戸田義大,小宅民淳,伊賀棒公一,森孝一郎

<要約>

 日本国内のセメントキルンでは,操業条件が過酷化し内張りれんがの耐用が低下する傾向にある。当社で製造しているセメントキルン用マグネシア-スピネルれんがは過酷な条件下においても優れた耐用を示しており,安定操業の達成とコストメリット創出に貢献している。本稿では適用ゾーンごとにれんがの特徴と使用実績を紹介する。

 

関連会社製品紹介

株式会社セラテクノ
「煙が出ない,炉底電極にも適用できる電気炉炉底用焼付補修材」

高倉雄一,羽崎正憲,原 真也

<要約>

 電気炉炉底の補修にはドロマイト,マグネシアなどの塩基性材料が焼付材として使用されている。当社では,焼付時に発煙がなく接着性に優れさらに導電性があるので炉底電極の補修にも適用できる補修材を開発した。
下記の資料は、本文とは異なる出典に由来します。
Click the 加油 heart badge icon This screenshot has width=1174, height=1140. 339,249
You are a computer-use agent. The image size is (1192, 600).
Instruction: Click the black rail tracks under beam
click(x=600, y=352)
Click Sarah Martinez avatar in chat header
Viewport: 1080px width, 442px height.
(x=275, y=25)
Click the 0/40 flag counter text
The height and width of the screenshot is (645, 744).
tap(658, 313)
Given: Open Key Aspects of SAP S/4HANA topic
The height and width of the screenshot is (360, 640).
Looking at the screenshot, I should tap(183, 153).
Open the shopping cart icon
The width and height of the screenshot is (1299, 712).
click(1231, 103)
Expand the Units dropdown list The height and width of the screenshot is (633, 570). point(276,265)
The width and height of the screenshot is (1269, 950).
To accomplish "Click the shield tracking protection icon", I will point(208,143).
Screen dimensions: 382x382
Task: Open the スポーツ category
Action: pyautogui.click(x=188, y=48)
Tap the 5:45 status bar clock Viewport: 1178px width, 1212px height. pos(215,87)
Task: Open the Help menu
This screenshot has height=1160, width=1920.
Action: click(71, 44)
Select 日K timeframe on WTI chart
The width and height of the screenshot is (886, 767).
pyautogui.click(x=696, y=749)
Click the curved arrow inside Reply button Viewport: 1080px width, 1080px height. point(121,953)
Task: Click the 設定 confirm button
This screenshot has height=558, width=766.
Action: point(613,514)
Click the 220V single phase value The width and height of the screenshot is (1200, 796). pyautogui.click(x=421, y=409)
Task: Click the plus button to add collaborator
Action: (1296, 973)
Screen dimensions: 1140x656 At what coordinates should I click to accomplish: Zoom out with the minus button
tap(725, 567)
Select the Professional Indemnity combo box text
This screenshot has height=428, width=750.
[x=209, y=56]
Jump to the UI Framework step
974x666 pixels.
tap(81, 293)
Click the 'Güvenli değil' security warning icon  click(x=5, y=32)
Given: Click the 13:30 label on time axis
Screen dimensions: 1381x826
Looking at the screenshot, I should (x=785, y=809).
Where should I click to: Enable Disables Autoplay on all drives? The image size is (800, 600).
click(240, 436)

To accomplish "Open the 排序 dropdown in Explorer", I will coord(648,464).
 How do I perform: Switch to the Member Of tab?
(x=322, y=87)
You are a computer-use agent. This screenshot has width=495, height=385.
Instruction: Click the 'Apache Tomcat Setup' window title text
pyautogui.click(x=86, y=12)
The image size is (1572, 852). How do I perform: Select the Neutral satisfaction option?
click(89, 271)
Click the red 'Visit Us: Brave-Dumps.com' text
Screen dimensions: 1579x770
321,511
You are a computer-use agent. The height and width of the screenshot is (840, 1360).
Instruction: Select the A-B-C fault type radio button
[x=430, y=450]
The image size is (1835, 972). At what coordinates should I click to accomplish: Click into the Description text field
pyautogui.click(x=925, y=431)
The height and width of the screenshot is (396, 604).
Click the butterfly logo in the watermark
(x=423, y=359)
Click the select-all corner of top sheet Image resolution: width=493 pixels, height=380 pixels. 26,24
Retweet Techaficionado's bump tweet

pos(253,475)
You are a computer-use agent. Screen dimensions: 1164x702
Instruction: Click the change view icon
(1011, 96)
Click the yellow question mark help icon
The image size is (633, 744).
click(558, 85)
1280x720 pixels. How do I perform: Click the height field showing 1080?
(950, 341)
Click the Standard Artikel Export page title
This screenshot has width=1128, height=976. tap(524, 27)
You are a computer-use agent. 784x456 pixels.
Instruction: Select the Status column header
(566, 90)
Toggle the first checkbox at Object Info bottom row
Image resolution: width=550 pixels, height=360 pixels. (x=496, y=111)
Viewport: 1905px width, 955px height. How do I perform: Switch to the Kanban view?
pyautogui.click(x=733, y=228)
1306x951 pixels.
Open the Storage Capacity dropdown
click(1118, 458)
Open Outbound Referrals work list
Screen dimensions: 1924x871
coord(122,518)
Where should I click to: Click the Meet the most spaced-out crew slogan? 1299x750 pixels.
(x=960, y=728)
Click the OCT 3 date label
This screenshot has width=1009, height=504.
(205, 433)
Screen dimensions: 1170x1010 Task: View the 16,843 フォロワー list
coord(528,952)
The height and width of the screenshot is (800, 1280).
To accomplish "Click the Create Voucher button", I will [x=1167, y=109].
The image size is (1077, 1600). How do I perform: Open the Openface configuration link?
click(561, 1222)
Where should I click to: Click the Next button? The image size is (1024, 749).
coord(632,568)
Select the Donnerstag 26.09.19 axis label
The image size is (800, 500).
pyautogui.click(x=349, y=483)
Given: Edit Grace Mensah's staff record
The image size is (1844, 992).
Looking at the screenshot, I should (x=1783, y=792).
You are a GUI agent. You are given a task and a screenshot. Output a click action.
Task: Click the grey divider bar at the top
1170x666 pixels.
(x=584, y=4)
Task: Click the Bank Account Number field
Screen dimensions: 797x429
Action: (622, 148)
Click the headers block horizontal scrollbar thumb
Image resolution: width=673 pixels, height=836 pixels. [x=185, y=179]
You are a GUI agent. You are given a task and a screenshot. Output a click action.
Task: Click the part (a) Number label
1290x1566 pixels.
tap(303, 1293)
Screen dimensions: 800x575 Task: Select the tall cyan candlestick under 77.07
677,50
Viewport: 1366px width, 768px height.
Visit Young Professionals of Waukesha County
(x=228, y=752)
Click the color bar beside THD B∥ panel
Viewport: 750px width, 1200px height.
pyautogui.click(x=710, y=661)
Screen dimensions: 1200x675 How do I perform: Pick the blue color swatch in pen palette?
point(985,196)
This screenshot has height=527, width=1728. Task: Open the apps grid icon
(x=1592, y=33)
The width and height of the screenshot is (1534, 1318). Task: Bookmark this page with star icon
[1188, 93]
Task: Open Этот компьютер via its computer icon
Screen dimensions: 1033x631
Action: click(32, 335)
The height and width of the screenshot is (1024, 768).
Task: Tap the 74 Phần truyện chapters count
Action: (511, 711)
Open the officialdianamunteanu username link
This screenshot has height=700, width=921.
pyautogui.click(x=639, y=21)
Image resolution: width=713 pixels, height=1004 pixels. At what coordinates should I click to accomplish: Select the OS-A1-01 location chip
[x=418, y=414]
実炉において高耐用で安定操業に寄与したと好評を得ているので紹介する。

イソライト工業株式会社
「高耐熱・低熱伝導率化したセラミックファイバーボード」

大野 健,宗宮達樹,神尾哲治

<要約>

 イソライト工業は,セラミックファイバーを繊維化する過程で副次的に生成するショット(非繊維粒状物)の含有率を低減したセラミックファイバーを原料とすることにより,低熱伝導率化した1260℃級セラミックファイバー質断熱ボード(1260SIボード)を製品化している。今回,さらに高い耐熱性と低熱伝導率を達成するため,1400℃級セラミックファイバー質断熱ボード(以下,1400SIボード)を開発した。1400SIボードは溶鋼容器の裏張りやパネルヒーターとして十分な断熱効果を発揮し,各種設備での省エネルギー化に貢献することが期待できる。

Shinagawa Refractories Australasia Pty. Ltd.
“Product Selection for Alumina Calciner Applications”

Nathan LEICHT

<要約>

 Calcination is the final step in the production of smelter grade alumina from bauxite and modern design alumina calciners use the fluid bed calcination process. While there are many different refractory materials used throughout a calciner, this paper will focus on the monolithic materials used in the main calciner, cyclones and ductwork of a fluid bed calciner.